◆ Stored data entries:
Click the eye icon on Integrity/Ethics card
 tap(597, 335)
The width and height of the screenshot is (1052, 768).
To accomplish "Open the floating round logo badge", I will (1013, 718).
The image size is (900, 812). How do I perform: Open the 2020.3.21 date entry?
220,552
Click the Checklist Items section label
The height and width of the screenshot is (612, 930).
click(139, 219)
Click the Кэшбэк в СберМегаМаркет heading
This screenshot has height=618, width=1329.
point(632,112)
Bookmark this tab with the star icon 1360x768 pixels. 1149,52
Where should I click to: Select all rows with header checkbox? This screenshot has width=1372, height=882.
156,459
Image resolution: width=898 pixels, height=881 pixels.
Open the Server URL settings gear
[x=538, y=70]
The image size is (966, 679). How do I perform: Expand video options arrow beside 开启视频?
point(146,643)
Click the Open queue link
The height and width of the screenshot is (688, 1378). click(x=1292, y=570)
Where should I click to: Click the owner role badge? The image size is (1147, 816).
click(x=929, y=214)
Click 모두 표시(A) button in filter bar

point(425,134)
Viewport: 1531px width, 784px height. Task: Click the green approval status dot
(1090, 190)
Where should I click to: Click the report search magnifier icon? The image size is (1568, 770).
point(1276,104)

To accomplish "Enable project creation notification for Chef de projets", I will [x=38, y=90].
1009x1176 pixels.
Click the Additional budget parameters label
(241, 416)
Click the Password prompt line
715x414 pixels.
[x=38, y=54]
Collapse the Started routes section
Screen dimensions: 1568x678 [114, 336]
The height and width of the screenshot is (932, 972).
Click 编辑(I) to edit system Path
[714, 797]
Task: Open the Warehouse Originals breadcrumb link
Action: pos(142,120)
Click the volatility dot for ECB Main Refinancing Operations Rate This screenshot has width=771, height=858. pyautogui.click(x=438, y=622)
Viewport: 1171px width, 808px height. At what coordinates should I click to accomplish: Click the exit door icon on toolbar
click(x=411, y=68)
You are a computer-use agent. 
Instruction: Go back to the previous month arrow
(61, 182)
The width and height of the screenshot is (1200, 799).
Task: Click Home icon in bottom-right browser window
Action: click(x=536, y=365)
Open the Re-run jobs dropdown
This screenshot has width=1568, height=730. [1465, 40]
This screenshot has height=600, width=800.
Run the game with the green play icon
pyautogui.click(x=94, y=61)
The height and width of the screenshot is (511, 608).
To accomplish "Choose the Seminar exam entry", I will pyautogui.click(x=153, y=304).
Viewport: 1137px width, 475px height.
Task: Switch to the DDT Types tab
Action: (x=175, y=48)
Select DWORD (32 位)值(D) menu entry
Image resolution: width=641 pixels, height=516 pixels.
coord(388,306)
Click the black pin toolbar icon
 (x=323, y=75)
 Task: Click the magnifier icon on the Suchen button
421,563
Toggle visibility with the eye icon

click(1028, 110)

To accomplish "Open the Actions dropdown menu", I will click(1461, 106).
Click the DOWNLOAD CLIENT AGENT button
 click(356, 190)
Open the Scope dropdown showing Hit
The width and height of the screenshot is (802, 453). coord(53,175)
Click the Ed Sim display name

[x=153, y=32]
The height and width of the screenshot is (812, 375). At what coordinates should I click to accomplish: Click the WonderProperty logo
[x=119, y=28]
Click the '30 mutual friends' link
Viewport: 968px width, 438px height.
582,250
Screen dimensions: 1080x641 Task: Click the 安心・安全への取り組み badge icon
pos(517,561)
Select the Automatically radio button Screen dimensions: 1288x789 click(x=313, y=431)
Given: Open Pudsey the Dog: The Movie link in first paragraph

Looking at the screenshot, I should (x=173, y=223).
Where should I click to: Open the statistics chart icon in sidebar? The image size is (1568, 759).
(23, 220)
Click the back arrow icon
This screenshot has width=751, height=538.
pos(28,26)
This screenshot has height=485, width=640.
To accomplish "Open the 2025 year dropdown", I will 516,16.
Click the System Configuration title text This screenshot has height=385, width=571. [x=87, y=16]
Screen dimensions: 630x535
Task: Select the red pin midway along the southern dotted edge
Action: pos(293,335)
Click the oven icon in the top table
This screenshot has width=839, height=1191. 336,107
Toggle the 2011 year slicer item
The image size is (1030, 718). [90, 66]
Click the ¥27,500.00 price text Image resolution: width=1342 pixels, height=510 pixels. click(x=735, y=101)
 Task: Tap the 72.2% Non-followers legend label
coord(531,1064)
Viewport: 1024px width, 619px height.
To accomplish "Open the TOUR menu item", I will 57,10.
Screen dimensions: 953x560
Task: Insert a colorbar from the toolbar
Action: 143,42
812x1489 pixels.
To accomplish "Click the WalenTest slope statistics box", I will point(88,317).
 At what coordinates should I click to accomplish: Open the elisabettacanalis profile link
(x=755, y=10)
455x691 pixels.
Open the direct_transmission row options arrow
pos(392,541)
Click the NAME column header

◆ PROBLEM STATEMENT: Start with the line that contains "Viewport: 1024px width, 619px height.", end with the last line of the entries, and please retype every line in that span exactly, with no others.

◆ SOLVED EXERCISE:
Viewport: 1024px width, 619px height.
To accomplish "Open the TOUR menu item", I will 57,10.
Screen dimensions: 953x560
Task: Insert a colorbar from the toolbar
Action: 143,42
812x1489 pixels.
To accomplish "Click the WalenTest slope statistics box", I will point(88,317).
 At what coordinates should I click to accomplish: Open the elisabettacanalis profile link
(x=755, y=10)
455x691 pixels.
Open the direct_transmission row options arrow
pos(392,541)
Click the NAME column header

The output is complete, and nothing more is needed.